First soak cashews in hot water for 20 to 30 minutes.
Meanwhile rinse 4 cups tightly packed spinach very well and then drain the excess water.
Heat 3.5 cups water till it starts boiling. Switch off the flame and then add the spinach leaves. Let the spinach leaves blanch in the hot water for 2 minutes.
Then with the help of tongs remove the leaves and place them in a grinder jar. You can even strain the blanched leaves in a colander/strainer and then add them to the blender jar.
Next add chopped green chilies, roughly chopped ginger and the soaked cashews in the grinder jar.

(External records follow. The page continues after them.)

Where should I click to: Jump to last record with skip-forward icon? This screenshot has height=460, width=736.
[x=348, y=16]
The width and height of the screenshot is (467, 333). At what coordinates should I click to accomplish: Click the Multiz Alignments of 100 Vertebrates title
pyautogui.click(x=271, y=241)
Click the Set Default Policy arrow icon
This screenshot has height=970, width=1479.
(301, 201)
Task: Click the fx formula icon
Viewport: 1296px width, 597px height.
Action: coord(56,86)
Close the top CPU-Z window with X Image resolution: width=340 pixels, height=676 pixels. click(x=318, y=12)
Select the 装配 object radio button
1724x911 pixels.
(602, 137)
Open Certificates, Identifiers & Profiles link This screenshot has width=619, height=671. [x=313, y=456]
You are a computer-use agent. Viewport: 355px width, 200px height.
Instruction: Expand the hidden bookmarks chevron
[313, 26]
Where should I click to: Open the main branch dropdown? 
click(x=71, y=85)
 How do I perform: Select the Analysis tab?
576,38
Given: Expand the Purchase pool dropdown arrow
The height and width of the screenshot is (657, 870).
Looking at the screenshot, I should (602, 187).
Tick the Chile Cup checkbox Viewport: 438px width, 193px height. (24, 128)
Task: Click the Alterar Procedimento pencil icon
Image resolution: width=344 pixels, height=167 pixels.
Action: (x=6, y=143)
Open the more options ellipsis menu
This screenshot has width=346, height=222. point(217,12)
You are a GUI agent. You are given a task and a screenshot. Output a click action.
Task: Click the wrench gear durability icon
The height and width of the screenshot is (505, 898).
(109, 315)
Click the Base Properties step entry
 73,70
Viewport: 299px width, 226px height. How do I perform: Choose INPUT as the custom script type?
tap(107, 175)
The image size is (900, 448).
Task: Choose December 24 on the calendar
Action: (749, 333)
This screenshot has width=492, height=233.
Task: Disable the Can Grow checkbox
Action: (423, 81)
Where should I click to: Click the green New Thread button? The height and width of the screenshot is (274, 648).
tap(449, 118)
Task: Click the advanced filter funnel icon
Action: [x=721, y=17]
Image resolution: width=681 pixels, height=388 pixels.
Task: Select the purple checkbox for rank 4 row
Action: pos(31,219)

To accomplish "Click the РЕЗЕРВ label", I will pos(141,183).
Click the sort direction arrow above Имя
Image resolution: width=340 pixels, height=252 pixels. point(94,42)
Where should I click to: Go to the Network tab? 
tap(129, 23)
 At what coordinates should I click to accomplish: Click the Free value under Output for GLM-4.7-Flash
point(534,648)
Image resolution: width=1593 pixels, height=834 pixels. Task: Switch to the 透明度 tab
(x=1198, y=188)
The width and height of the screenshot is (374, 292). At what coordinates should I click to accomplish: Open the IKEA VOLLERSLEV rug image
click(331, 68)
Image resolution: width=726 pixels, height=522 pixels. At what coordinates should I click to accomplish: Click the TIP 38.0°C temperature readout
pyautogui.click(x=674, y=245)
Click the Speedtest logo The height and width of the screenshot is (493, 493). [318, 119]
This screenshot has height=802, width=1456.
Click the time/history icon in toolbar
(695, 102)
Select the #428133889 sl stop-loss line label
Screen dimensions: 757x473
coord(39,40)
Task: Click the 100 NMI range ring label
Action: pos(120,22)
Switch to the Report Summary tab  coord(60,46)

Grind to a smooth puree. There should be no bits of cashews in the puree. Keep aside.
making satvik palak paneer without onion garlic
Heat 2 tablespoons ghee or oil in a pan. keep the flame to a low when adding spices, so that they do not get burnt.
Add ½ teaspoon cumin seeds and let them crackle.
Then add 1 tej patta, 1 inch cinnamon, 4 cloves, 2 green cardamoms, 1 or 2 single strands of mace, 1 dry red chili and a generous pinch of asafoetida.
Stir well.
Then add ¼ teaspoon dry methi leaves or kasuri methi (crushed) and ½ teaspoon finely chopped ginger. Mix very well and saute till raw aroma of ginger goes away.
Next add ¼ teaspoon turmeric powder and ¼ teaspoon red chili powder. Mix well.
Now add the spinach puree and mix very well.
Season with salt as per taste. Then add ¼ to ½ teaspoon sugar.
Add ½ to ⅔ cup water or add as required. Mix very well.
On a low to medium flame simmer the gravy for 6 to 7 minutes. Stir at intervals.
Then add ¼ to ½ teaspoon lemon juice. ½ teaspoon lemon juice makes the gravy slightly sour and the tang is felt. So you can add accordingly. Mix well.
Then add paneer cubes and ¼ teaspoon garam masala powder. if you want you can add 1 to 2 tablespoons cream at this step.
Stir very well and cook for a minute.
Serve hot or warm with steamed rice, peas pulao, jeera rice or with chapatis, phulkas or naan.